/CVE-2018-7602

Primary LanguageRuby

CVE-2018-7602

A remote code execution vulnerability exists within multiple subsystems of Drupal 7.x and 8.x. This potentially allows attackers to exploit multiple attack vectors on a Drupal site, which could result in the site being compromised. This vulnerability is related to Drupal core - Highly critical - Remote Code Execution - SA-CORE-2018-002. Both SA-CORE-2018-002 and this vulnerability are being exploited in the wild. --- MITRE

Steps to reproduce the vulnerability

Requirements

Because of some Networking limitations in Docker for Mac (https://docs.docker.com/docker-for-mac/networking/#use-cases-and-workarounds) and Windows, the code below should be executed on a LINUX machine whith docker and docker-compose installed.

Environment setup

Here we have a two steps procedure, first the Drupal machine with a vulnerable version 7.57 and second the attacking machine with a modified exploit that allow us to show the vulnerability potential danger.

  • Vulnerable machine: For the environment setup we have to execute the following commands:
# Supposing that you are placed inside the directory CVE-2018-7602
cd vulnerable_machine
docker-compose up -d
cd ..

  • Warning Be sure that the port 80 is not used by any other software before running the command.

  • Attacking machine: Here we will instantiate a Metasploit docker image that contains a customized exploit (drupal_drupalgeddon3_commander) which will be used furthermore. To doing that we execute:

cd attacking_machine
docker-compose run --rm --service-ports -e MSF_UID=$(id -u) -e MSF_GID=$(id -g) ms
  • Clarification: Is recommended to have a separated terminal executing that command given that we will need that session for the exploit phase.

If you have some problem executing the commands below, send an email to andres.castellanos-paez@grenoble-inp.org attaching the execution log and he will be glad to help you solve the problem.

Drupal configuration

Now that we have Drupal running, we have to configure and create some content using Drupal. To do that follow the next steps:

  1. Go to the Drupal main page that should be located in http://localhost then use the default configurations and click next in each step. Using like database credentials:
  • Database username: postgres
  • Database password: safe_password
  • Database host: Change in the ADVANCED_OPTIONS for the database. the database host from localhost to postgres

Configuration guide

  1. The next step is creating a node in Drupal. A node means content like a page or blog entry. To do that only log in if you are not logged and click on add new content. Then choose an article or basic page, fill it with random information and save the number that appears in the url space after the creation of the page. Usually it is 1 if the first page is created.

Node creation

Exploiting the vulnerability

# Overview
We will try to use the vulnerability to execute commands like ls or whoami
to show that it is possible to execute commands remotely.

Now that we have the vulnerable Drupal instance running on localhost. The next steps is to start using the metasploit instance created in the environment setup step.

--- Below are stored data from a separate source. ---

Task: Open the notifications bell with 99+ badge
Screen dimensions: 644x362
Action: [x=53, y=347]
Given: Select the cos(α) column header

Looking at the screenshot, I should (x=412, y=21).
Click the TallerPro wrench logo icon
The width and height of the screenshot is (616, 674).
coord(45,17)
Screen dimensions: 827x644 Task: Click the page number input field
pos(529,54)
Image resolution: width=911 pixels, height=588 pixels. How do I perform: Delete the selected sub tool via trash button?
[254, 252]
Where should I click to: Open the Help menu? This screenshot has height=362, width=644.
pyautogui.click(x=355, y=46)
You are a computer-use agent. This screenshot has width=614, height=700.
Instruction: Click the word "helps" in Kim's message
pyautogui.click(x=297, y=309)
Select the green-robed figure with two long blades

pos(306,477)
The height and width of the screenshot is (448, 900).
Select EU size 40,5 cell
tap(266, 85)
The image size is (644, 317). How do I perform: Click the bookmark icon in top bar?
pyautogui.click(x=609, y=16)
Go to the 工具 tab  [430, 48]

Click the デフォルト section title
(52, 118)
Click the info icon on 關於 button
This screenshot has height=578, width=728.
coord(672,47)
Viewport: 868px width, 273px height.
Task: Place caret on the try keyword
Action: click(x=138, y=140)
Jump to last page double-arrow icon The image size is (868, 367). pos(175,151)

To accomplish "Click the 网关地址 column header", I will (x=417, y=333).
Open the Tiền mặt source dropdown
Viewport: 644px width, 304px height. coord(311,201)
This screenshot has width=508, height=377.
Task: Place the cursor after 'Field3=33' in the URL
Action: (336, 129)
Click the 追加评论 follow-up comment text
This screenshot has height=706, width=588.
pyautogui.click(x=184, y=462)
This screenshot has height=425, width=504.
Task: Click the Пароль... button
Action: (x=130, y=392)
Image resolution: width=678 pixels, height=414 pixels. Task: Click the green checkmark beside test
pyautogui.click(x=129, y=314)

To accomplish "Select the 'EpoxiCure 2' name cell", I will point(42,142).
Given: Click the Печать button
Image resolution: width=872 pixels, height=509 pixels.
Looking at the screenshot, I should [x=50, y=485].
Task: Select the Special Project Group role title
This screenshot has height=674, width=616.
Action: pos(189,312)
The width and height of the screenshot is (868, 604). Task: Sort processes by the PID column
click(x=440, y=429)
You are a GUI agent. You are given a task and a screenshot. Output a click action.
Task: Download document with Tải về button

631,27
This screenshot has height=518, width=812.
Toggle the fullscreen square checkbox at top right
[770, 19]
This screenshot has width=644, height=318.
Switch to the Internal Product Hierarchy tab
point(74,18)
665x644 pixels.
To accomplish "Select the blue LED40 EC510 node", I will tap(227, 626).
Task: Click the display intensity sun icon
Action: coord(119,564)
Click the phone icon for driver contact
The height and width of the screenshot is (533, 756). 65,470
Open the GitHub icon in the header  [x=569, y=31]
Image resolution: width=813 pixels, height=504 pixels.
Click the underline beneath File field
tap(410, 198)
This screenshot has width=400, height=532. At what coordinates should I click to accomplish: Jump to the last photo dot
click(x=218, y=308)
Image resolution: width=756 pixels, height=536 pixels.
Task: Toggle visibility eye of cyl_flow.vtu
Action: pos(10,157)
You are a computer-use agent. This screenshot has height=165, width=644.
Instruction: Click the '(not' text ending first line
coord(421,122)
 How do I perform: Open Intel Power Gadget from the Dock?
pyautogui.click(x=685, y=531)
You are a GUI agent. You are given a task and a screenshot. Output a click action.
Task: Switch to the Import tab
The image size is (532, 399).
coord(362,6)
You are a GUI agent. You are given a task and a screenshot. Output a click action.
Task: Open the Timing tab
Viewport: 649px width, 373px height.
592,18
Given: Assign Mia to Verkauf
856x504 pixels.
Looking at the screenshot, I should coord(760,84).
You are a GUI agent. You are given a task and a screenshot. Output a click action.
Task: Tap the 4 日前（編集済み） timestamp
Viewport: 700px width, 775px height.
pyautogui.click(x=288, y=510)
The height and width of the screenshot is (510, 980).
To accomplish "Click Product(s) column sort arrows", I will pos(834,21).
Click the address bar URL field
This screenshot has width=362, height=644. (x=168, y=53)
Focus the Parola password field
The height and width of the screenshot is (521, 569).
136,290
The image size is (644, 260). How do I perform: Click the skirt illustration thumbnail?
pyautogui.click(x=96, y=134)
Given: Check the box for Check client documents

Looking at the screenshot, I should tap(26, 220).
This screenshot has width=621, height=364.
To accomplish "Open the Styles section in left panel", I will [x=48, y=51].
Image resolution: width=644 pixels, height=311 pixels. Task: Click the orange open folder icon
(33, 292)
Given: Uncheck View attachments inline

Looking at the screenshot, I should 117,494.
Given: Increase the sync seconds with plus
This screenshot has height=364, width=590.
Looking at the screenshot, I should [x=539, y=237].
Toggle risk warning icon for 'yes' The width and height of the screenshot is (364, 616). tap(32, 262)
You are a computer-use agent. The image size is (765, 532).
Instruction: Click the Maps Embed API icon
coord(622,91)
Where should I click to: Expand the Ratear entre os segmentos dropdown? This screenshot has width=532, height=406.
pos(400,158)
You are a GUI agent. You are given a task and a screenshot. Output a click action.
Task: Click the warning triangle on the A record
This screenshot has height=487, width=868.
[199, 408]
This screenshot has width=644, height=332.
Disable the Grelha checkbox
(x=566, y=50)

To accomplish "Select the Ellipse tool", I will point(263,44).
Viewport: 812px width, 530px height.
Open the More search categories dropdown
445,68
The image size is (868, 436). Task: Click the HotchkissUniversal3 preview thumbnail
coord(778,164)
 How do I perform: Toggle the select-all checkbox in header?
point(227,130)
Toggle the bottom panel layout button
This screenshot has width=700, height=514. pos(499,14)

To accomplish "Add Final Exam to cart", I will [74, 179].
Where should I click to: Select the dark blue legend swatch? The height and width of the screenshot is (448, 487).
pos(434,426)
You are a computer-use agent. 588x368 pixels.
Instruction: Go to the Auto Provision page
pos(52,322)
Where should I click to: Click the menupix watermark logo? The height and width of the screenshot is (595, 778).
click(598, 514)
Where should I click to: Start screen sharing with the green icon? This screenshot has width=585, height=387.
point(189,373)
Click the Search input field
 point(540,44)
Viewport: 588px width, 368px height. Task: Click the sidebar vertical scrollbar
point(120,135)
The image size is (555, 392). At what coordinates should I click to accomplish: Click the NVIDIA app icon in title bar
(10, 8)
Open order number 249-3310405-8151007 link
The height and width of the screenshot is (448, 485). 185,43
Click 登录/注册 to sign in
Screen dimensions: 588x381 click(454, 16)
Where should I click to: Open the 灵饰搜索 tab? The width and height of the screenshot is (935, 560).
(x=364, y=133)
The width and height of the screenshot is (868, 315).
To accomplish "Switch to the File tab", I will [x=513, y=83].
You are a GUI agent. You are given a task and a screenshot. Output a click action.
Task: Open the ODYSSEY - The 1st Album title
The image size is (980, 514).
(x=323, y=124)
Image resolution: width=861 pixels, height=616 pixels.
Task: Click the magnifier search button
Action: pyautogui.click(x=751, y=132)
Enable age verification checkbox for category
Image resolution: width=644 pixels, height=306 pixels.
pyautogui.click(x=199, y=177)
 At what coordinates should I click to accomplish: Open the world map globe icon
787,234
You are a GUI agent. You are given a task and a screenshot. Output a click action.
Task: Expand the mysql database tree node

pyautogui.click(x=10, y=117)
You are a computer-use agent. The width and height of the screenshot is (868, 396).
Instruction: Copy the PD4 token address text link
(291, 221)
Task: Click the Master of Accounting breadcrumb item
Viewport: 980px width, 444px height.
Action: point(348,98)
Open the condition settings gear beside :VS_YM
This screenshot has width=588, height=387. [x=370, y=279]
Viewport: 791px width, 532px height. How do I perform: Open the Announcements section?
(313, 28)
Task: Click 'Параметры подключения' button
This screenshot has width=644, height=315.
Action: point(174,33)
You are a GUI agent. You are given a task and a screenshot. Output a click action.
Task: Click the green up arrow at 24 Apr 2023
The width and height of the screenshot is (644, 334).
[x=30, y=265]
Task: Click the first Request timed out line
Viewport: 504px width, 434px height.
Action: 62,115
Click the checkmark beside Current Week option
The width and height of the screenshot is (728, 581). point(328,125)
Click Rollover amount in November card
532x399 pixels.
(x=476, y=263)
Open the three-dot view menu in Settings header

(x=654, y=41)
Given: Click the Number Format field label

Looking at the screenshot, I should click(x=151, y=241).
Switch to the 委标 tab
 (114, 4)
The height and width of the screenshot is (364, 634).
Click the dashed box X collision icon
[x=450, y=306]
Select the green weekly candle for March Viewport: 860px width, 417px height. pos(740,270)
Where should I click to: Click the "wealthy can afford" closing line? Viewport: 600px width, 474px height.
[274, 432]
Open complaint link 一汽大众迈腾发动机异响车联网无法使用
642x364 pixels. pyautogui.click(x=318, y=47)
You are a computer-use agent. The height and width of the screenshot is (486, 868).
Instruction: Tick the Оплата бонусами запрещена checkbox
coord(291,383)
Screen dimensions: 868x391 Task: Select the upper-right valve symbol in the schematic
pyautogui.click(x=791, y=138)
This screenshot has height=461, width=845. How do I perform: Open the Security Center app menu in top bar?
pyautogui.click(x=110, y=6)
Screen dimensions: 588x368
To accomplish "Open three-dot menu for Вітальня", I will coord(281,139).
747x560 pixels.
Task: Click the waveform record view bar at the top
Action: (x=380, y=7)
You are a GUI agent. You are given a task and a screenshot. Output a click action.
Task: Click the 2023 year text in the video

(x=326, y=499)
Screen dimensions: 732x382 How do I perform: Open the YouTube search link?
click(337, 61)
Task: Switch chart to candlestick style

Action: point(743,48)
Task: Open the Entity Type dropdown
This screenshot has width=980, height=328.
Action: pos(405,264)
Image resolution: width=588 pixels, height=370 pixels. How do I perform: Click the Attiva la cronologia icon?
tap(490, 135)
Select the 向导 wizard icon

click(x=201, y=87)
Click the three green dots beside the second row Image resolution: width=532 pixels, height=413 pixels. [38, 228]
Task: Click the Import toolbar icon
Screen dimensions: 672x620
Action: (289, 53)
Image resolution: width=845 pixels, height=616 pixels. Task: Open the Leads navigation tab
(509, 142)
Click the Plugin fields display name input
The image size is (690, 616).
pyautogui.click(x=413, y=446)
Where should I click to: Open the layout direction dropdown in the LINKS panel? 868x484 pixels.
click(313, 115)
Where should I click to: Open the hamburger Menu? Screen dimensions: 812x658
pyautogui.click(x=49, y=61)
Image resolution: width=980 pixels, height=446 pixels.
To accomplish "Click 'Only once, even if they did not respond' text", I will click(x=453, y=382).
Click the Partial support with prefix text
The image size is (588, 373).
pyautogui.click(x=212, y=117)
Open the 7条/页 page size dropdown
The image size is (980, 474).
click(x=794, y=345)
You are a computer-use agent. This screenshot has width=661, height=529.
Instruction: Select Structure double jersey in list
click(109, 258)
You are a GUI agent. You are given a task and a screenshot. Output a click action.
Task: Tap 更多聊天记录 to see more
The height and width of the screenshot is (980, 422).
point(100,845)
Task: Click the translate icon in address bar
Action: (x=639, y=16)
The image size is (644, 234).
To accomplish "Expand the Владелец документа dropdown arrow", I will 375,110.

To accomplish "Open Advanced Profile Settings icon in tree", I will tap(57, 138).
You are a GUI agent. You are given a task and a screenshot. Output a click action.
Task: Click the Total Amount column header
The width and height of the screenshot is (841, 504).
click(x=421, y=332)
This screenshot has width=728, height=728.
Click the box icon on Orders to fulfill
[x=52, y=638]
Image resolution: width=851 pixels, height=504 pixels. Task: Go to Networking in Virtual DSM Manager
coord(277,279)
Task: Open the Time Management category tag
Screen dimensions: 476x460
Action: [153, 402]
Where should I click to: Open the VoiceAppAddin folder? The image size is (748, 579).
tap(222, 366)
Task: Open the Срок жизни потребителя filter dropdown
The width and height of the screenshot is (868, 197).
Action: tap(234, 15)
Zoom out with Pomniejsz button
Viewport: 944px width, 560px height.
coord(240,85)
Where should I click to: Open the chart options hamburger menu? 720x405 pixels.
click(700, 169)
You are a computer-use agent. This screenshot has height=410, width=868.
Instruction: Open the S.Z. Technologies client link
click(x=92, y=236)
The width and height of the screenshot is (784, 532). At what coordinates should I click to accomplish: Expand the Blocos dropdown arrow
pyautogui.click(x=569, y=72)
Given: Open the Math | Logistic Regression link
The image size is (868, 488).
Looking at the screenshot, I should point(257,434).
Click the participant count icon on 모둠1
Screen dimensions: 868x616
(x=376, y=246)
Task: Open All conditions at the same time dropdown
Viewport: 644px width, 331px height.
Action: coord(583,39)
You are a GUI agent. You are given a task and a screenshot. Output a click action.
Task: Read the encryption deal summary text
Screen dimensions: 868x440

On metasploit, we need to reload the exploit database using the command:

reload_all

With that we have access to our needed exploit. So to prepare the exploit needed info we will need the session cookies from some user logged in on the site.

To obtain it in an easy way. Supposing you're still logged in. Go to the developers tools look at the cookies storage and save it for later. You should obtain at the end something like

#<session_name>=<session_token>
SESS49960de5880e8c687434170f6476605b=DGHZKHWaNC51nrVQHEsTD0_PS68EeNyvGjdzk1SVmss

An example using google chrome to obtain the cookie Session cookie

Now we start loading the exploit with metasploit. For doing that execute the following commands:

use exploits/unix/webapp/drupal_drupalgeddon3_commander
show options

Like you can see we need some parameters. We set up the parameters like that

set RHOSTS localhost
set DRUPAL_SESSION <session_name>=<session_token>

After doing that we can execute

exploit

We will get the user that is currently executing the web server. On this case www-data. Because the default command set up is whoami. Also you will see some extra information in JSON format that is not relevant for us.

Final exploit result look: Final result

End of experimentation: If you arrived to execute all the experimentation successfully then it is the end Congratulations.

If you want to follow experimenting you can change the command value using the set instruction. Or modify the ruby script used by metasploit.